2次取引先の全容把握すら難しいとされる中、同社は10次取引先以降も「可視化」するとうたう。米中対立が激化し、双方による制裁と報復の応酬が加速する中、事業リスクに神経をとがらせる企業のニーズを見込む。勉強会には約100社が参加した。

このシステムで、企業を実質的に支配する株主の解析も可能になった。念頭にあるのは中国の存在だ。

一見、中国政府と関わりのないように見えても、株主をたどると、国有企業などを通じて「隠れ株主」となった中国政府が影響力を持つ企業が増えており、システムは「隠れ株主」の存在をあぶり出す。

日本企業は60社に増加

中国は世界第2位の経済大国の巨大マーケットだが、近年は政府が民間企業のデータ管理を強めており、政治リスクは常につきまとう。
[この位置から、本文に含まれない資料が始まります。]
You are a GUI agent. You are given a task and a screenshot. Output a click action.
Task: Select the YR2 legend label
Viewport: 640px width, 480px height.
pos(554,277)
フロンテオの調べでは、中国政府による実質的な株式の間接保有の比率が50%を超える日本企業は2016年は39社だったが、2021年には60社に増加。中国国内の企業では同時期に6588社から6万3739社と10倍になり、米国でも225社から703社に急増した。さらに英国でも164社から431社、オーストラリアも311社から538社に増えており、世界的に同じような傾向が見て取れる。